If only it were that simple. Let's start with a simple one - the parameters for starting should be tuned for each particular cluster. A prod cluster can have an order of magnitude more nodes, and many times more memory available on each. Settings for the Dev cluster will probably be underestimated when launched on Prod. All this becomes even more complicated if you start to take into account the current cluster loading tasks. In general terms, this task of allocating cluster resources is an optimization task that is quite nontrivial and does not have a single correct solution.

If there are few partitions, then parallelism is insufficient. And if there are too many of them, then the size of each may be lower than some conditional lower limit, such as the size of the HDFS block. Since each task is the resources spent on its launch, obviously there is a lower limit to the size of the task, below which you should not go down, because overhead costs grow faster than productivity.

A simple example is an application that needs some significant amount of directories. If in the case of the “normal” map-reduce task on Hadoop we usually deliver the code to the data, i.e. copy our application + Spark parts to the nodes of the cluster where our file (files) are located, then the directories are already similar to map side join, and they need to be delivered together with the code. And suddenly, the size of the data delivered to each node grew by a couple of orders of magnitude - for example, 10 megabytes (a small Spark application, without Spark itself), for example 20 gigabytes (a very real case, directories needed to normalize addresses, phones, etc. data) quite pulled by such a volume). Well, here it is - the price of excessive parallelism is evident.

Perhaps there is a certain natural number of partitions, which is determined by the number of blocks into which our input file is divided, taking into account the replication coefficient. It is likely that this number is close to optimal in terms of reading data. That is, if we have three blocks in the file, and each block has copies on 2 nodes of the cluster, then we can naturally process 6 threads in parallel, processing each replica on its node. Of course, Spark takes these parameters into account when dynamically allocating resources.

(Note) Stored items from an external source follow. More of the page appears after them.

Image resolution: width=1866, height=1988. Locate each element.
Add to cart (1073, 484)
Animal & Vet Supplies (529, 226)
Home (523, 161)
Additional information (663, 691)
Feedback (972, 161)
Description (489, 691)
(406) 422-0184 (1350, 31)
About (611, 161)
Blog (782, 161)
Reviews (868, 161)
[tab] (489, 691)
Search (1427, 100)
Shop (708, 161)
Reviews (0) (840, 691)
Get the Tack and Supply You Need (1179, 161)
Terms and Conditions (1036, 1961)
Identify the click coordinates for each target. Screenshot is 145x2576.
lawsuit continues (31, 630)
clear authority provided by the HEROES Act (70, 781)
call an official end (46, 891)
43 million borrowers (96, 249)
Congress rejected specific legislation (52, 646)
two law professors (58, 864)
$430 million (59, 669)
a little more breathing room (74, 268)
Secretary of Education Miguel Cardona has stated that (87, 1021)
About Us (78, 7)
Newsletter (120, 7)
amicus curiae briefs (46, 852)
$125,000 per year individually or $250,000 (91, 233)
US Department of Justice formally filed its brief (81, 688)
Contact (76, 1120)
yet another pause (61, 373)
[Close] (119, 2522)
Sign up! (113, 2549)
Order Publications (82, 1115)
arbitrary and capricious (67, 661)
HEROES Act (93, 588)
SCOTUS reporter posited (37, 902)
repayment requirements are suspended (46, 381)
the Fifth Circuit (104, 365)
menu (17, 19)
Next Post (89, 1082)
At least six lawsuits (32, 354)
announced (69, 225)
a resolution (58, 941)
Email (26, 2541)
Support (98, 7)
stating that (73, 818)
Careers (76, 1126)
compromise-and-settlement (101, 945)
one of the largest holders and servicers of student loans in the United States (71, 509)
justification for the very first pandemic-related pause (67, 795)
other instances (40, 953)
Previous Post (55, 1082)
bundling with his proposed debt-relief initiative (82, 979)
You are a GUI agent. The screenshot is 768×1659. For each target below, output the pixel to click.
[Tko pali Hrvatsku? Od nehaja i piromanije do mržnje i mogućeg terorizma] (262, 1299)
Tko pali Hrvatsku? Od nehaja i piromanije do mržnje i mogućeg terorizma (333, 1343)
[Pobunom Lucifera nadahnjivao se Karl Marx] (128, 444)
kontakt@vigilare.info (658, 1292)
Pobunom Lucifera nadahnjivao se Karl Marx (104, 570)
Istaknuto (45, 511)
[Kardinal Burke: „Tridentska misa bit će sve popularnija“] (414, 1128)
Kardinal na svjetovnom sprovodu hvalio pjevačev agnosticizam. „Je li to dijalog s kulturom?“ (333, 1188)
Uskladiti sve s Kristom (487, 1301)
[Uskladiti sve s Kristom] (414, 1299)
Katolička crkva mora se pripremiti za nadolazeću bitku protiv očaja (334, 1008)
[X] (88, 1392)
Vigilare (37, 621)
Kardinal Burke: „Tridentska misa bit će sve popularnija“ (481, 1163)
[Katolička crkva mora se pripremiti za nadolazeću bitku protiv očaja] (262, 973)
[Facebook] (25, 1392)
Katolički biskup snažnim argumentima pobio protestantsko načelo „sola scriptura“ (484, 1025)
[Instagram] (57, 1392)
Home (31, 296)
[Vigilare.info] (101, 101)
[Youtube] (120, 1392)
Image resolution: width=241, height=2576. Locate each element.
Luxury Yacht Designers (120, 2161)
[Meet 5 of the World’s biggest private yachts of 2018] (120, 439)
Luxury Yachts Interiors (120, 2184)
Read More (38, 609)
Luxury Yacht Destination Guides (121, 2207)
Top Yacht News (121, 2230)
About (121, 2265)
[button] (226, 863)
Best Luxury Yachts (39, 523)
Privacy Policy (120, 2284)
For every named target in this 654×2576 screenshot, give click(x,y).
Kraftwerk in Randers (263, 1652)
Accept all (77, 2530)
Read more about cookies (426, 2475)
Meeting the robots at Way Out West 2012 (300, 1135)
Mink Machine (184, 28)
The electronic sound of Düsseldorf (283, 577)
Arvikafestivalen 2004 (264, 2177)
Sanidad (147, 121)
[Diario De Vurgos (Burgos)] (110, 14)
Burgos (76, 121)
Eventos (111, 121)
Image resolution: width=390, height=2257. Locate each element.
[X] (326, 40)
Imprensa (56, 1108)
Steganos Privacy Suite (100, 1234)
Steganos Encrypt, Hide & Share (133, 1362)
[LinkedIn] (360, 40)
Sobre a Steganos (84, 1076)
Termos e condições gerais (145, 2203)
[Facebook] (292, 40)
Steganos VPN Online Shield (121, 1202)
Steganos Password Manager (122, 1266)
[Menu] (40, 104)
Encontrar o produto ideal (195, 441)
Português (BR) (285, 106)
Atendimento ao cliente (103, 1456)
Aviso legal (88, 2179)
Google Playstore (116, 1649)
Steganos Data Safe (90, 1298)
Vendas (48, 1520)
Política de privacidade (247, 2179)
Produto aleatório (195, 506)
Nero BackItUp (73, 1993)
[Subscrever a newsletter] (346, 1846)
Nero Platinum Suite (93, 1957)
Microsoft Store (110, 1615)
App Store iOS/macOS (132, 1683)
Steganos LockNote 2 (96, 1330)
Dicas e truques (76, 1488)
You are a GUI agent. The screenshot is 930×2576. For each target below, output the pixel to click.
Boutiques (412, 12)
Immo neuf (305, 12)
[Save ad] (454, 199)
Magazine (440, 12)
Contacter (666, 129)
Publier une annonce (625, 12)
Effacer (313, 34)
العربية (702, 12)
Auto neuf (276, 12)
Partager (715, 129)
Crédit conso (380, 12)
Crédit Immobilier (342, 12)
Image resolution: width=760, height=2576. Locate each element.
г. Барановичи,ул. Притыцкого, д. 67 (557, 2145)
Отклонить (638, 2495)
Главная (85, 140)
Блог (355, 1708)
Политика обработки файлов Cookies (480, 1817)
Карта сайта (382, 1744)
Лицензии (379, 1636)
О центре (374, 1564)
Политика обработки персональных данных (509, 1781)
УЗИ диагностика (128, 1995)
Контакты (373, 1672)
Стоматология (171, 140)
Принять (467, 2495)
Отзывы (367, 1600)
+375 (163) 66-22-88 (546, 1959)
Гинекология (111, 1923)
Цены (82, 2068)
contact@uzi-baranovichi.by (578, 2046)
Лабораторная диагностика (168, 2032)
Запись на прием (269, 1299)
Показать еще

Unfortunately or fortunately, Spark is not a cluster resource planner. It is for example Yarn. So Spark just might not have enough information to optimally plan the use of all resources.

Not too good integration with Hive

On the one hand, Spark works great with Hive data and metadata. I would say that most of the applications that I came across are exactly what this is doing. But not without annoying problems. Say, if you try to use its partitionBy and bucketBy tools in Spark, it is very likely that Hive will not see the results of your work. At the same time, all you get is an indistinct warning somewhere in the logs.

Compatibility

Unfortunately, my experience is rather bad on this topic. We came across multiple problems when trying to run applications on clusters where the version of Spark was different than expected. When developing on Spark 2.2.0, there were problems when starting on 2.1 and 2.3.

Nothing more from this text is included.